我没有写我家的门牌号,而是给了一个邻居的地址,这样就不会被父亲看到那本杂志了。每个月,萨拉姆和我都眼巴巴地等着给我们寄来的免费杂志。那可真是一场成真好梦。
我们每天还去我们的家庭医生巴尼克博士(Dr.Banik)的候诊室——拐过街角就是——读他订阅的各种报刊。这种自由阅读使我在多少年中受用无穷。在整个小学与中学期间,我常常是班里拔尖的学生。

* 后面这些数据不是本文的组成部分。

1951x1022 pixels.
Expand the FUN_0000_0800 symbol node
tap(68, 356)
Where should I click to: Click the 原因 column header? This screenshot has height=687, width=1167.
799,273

1947年我七岁时,“巴基斯坦运动”达到了巅峰。在印度穆斯林占多数的地区,都在为成为一个独立的穆斯林国家而斗争。我们知道穆斯林占大多数的吉大港肯定会被包括在巴基斯坦之内,但我们不知道还有哪些其他地区会被包括在穆斯林孟加拉(Muslim Bengal)之内,也不清楚究竟会如何划定边界。
在博克瑟哈特大街20号,亲朋好友们没完没了争论着关于独立的巴基斯坦的未来。我们都意识到它会是一个最奇特的国家,一千多英里的印度疆土将它分为东、西两半。父亲是个虔诚的穆斯林,他有许多信印度教的朋友和同事常常到我家来,即便作为一个小孩子,我也能感到那两个宗教组织之间的不信任。我从收音机里听到许多有关印度教徒与穆斯林教徒之间暴力骚动的报道,令人宽慰的是,这样的事在吉大港很少发生。
我父母的立场是坚定支持从印度的其他地区中分离出来。我的小弟弟易卜拉辛(Ibrahim)咿呀学语时,就称他所喜欢的白糖为“真纳糖”(Jinnah Sugar),而称他不喜欢的红糖为“甘地糖”(Gandhi Sugar)。穆罕默德·阿里·真纳(Mohammed Ali Jinnah)是巴基斯坦分离主义的领袖,而甘地当然是想要保持印度完整。晚上,母亲讲真纳、甘地和君王路易·蒙巴顿(Louis Mountbatten)的故事哄我们睡觉。我的年近十岁的哥哥萨拉姆,很嫉妒邻里那些大男孩,他们举着有白色新月和星星的绿色小旗,在大街上呼喊着“巴基斯坦万岁”(Pakistan Zinbabad)的口号。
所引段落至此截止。